Arrestati 80 cristiani perché «pregavano in casa»

 

Più di 80 cristiani sono stati arrestati nella regione dello Xinjiang in Cina. I fedeli, appartenenti alla comunità protestante Fangcheng, sono stati trovati a pregare in chiese domestiche non ufficiali nei giorni precedenti e successivi al capodanno lunare soprattutto nella capitale regionale Urumqi. I cristiani sono stati accusati di avere intrapreso “attività religiose in siti non religiosi” e di essersi rifiutati di aderire alla chiesa patriottica protestante, il Movimento delle tre autonomie.

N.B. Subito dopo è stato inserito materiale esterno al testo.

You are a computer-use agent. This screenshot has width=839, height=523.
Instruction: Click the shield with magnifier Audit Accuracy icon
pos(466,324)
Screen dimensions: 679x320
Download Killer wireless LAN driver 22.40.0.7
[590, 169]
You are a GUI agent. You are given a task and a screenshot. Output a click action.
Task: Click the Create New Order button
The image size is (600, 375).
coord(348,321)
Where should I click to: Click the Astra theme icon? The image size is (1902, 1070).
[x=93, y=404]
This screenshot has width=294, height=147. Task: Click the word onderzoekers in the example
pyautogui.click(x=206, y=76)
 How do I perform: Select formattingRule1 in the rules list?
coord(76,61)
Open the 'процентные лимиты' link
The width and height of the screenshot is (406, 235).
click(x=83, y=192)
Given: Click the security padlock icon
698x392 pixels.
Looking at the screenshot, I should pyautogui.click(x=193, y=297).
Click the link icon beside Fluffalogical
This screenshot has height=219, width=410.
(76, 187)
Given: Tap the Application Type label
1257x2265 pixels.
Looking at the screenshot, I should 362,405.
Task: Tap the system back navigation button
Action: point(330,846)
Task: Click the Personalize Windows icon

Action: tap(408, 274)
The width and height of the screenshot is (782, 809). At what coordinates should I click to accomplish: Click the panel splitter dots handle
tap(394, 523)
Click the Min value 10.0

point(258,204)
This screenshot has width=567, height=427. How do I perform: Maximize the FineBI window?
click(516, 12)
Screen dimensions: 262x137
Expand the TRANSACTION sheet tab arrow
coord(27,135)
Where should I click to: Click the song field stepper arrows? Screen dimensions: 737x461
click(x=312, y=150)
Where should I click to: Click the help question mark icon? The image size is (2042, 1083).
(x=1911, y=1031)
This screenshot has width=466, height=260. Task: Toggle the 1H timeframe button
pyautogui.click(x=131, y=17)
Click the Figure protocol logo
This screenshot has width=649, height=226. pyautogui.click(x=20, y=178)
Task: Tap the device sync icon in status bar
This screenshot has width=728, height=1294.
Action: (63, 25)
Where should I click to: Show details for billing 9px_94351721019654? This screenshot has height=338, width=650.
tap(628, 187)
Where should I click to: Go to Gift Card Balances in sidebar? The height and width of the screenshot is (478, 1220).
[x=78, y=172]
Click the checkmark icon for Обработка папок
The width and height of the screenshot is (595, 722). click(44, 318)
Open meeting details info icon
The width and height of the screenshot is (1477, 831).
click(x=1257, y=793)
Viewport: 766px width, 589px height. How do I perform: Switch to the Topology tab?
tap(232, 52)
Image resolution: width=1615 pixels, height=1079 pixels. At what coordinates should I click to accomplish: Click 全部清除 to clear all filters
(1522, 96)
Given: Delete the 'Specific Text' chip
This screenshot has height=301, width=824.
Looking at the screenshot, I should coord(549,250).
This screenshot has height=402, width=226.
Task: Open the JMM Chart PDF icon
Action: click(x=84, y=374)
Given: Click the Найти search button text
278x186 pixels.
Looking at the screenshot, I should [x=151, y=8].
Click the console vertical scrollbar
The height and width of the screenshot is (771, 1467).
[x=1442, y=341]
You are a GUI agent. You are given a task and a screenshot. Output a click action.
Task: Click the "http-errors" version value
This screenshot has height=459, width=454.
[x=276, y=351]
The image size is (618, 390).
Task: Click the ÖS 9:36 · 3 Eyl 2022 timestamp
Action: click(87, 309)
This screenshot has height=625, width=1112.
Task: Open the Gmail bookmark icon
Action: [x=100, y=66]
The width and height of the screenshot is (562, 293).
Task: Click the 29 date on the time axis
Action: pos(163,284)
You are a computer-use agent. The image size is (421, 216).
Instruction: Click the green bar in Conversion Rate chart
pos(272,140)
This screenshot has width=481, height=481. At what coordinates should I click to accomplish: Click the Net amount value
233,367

Gli arresti però non hanno atteso gli annunci ufficiali. Tra gli oltre 80 cristiani arrestati, ci sono 10 fedeli di Wusu, imprigionati per 15 giorni e multati con l’equivalente di 145 dollari. La colpa è «essersi riuniti e aver pregato nel nome del cristianesimo». Gli altri sono stati detenuti per una ventina di giorni. A tutti è stato chiesto di aderire al Movimento delle tre autonomie. «Noi crediamo in Gesù fermamente. Ciò che è accaduto non è giusto», ha dichiarato a ChinaAid Chen Xiangyan, tra gli arrestati. «Non abbiamo fatto niente di male né causato problema alcuno. Non disturbiamo i nostri vicini. Stavamo solo studiando la Bibbia».